_SET PROBLEM_. Copy out the rows verbatim, beginning at the line that contains "Download the Standard PDF report" and continuing through the last line of the rows.

-- TASK MATERIAL start --

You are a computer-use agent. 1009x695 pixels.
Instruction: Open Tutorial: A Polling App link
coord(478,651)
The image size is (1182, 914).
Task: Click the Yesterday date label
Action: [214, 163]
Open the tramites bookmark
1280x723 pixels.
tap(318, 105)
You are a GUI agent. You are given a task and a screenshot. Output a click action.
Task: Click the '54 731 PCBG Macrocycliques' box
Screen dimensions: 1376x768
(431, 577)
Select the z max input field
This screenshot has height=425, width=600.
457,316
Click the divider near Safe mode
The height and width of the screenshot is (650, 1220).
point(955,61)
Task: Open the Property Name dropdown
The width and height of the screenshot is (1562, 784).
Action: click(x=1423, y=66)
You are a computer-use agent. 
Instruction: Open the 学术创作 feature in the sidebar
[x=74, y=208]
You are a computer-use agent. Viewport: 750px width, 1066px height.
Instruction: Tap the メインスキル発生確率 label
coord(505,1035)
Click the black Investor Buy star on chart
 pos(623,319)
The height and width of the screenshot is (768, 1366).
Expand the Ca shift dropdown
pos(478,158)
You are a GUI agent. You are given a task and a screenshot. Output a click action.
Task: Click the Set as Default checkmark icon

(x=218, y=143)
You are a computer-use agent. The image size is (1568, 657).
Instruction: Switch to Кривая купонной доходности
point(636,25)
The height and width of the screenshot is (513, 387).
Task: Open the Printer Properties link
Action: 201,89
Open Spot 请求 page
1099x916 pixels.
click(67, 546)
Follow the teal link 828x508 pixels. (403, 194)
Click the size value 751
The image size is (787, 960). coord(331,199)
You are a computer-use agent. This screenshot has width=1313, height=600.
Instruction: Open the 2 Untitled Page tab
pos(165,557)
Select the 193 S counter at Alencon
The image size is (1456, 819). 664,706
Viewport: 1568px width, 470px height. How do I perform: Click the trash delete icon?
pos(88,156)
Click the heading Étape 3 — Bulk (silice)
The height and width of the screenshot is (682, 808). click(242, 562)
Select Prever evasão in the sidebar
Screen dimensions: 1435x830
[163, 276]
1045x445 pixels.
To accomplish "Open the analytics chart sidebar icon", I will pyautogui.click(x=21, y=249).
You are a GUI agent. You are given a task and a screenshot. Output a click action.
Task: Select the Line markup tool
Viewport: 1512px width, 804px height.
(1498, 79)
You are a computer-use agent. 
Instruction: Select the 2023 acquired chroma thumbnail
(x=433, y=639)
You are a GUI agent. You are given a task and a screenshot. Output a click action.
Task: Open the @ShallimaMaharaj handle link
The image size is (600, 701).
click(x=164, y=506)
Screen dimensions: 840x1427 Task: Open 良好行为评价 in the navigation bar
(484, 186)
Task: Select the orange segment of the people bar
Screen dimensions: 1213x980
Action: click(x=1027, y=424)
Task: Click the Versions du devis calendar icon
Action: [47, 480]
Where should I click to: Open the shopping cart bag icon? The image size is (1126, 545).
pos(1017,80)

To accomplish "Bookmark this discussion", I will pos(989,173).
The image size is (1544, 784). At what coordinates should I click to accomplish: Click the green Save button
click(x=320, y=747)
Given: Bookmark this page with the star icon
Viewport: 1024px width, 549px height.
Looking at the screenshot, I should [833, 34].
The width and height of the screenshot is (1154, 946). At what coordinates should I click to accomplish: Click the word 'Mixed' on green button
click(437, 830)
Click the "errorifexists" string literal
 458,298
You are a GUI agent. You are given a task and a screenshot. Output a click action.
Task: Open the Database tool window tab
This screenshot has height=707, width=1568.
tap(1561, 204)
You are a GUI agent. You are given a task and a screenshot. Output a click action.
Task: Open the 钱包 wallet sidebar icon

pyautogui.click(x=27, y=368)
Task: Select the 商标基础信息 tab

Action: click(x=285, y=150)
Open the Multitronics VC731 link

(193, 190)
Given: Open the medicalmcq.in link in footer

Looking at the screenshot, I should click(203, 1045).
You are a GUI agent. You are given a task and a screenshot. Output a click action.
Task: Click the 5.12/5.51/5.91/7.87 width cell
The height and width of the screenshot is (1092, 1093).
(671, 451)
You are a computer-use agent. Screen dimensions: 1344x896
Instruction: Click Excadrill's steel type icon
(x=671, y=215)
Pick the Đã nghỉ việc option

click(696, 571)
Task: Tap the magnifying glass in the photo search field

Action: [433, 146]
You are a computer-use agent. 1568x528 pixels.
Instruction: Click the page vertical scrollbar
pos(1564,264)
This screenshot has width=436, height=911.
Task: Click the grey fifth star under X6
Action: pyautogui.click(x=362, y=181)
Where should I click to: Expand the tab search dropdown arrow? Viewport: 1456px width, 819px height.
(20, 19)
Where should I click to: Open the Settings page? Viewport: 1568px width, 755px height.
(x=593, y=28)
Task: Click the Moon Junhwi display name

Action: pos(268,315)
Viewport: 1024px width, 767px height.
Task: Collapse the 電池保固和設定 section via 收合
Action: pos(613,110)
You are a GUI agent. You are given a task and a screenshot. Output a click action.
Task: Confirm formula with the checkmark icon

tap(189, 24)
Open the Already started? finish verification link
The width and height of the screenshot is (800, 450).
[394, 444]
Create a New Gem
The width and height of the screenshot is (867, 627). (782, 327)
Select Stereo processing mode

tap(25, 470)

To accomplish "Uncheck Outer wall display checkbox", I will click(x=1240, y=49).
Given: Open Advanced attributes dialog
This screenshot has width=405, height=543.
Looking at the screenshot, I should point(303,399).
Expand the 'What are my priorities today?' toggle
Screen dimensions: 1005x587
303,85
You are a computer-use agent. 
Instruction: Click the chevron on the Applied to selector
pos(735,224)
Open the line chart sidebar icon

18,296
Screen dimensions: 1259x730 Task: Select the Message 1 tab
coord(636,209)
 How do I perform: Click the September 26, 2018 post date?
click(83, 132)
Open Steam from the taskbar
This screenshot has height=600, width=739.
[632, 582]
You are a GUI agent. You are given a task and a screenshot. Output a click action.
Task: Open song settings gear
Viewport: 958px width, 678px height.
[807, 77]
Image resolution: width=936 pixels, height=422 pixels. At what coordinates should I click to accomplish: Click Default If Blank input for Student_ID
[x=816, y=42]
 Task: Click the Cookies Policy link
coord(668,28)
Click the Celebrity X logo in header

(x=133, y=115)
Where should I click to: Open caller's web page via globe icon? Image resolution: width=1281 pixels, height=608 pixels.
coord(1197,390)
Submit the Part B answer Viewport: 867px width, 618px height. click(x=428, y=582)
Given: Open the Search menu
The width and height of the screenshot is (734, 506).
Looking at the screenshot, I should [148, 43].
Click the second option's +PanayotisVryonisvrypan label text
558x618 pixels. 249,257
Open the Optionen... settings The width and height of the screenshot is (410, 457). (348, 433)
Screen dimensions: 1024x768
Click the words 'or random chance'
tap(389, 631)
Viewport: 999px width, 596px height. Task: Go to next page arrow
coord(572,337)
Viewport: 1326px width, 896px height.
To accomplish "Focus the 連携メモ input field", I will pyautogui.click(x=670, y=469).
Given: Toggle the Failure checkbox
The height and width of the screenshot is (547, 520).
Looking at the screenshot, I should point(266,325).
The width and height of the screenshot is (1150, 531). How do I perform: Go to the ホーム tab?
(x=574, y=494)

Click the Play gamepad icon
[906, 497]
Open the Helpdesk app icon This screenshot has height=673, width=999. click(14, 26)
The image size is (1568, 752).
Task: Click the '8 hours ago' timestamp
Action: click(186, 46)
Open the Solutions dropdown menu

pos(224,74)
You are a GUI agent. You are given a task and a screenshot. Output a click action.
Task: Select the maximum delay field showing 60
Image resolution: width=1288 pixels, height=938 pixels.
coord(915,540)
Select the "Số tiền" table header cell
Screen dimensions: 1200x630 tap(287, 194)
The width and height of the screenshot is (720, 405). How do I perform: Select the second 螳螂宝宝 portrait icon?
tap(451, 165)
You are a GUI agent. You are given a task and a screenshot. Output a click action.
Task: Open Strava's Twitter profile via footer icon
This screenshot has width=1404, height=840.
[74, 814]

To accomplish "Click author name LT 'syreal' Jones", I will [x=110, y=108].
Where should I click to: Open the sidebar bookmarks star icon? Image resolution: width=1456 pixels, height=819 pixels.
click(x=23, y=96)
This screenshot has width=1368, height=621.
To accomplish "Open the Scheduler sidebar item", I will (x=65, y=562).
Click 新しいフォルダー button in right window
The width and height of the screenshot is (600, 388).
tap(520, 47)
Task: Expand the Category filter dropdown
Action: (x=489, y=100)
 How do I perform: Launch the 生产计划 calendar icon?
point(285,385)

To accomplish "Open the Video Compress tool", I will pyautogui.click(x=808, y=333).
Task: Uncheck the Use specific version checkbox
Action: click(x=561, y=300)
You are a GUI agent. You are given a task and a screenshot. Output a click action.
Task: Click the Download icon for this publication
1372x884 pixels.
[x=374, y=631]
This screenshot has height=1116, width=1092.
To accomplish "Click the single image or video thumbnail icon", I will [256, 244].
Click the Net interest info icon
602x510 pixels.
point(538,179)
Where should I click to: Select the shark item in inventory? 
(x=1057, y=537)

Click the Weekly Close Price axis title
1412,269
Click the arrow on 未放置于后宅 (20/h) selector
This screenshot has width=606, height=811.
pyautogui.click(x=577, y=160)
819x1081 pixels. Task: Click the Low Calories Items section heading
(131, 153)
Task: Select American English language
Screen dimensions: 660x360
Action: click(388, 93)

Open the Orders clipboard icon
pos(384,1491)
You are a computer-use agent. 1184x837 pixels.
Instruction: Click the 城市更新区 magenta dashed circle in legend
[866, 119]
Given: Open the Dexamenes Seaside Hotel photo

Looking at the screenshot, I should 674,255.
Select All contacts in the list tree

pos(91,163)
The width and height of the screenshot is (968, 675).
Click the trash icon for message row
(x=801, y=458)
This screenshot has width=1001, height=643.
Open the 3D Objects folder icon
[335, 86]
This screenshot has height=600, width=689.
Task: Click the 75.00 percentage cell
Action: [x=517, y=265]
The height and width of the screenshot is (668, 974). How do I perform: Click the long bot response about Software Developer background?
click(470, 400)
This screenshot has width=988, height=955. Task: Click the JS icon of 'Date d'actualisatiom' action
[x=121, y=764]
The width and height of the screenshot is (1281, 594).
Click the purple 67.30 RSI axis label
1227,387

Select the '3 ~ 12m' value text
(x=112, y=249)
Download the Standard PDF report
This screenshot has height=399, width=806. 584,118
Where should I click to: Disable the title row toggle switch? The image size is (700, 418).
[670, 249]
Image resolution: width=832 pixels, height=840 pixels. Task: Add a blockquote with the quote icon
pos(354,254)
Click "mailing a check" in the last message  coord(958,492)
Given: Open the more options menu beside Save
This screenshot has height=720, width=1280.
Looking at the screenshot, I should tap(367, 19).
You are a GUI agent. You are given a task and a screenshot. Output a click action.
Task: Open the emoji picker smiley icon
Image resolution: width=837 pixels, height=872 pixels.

-- TASK MATERIAL end --

_RESULT FOR THIS EXERCISE_.
Download the Standard PDF report
This screenshot has height=399, width=806. 584,118
Where should I click to: Disable the title row toggle switch? The image size is (700, 418).
[670, 249]
Image resolution: width=832 pixels, height=840 pixels. Task: Add a blockquote with the quote icon
pos(354,254)
Click "mailing a check" in the last message  coord(958,492)
Given: Open the more options menu beside Save
This screenshot has height=720, width=1280.
Looking at the screenshot, I should tap(367, 19).
You are a GUI agent. You are given a task and a screenshot. Output a click action.
Task: Open the emoji picker smiley icon
Image resolution: width=837 pixels, height=872 pixels.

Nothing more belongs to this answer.